**The task**
Which lines of the material below contain the word "screenshot"? Extract every one of them, treating uppercase and lowercase as different.

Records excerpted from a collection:
-------------------------

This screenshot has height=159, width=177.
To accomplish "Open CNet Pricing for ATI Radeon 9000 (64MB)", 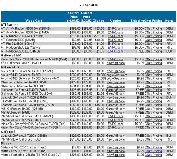I will click(153, 40).
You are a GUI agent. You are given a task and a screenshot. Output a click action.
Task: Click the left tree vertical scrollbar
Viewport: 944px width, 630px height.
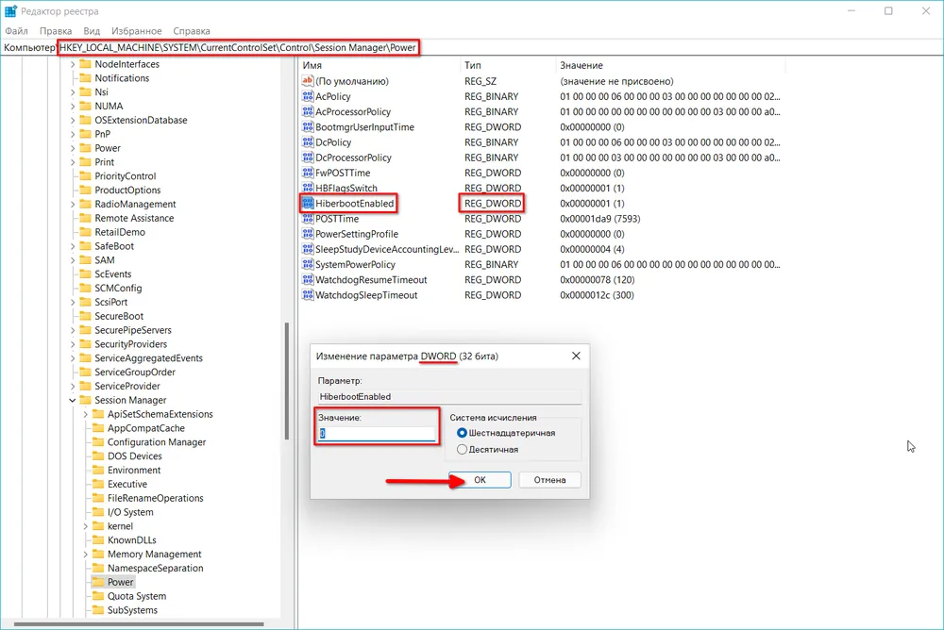point(286,379)
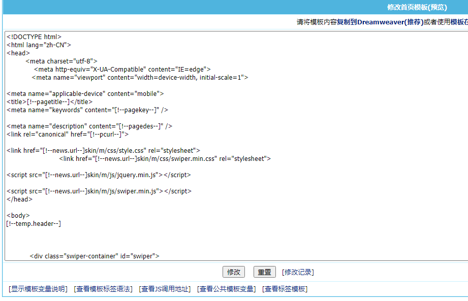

-------------------------

**Response to this exercise**
This screenshot has height=159, width=177.
You are a GUI agent. You are given a task and a screenshot. Output a click action.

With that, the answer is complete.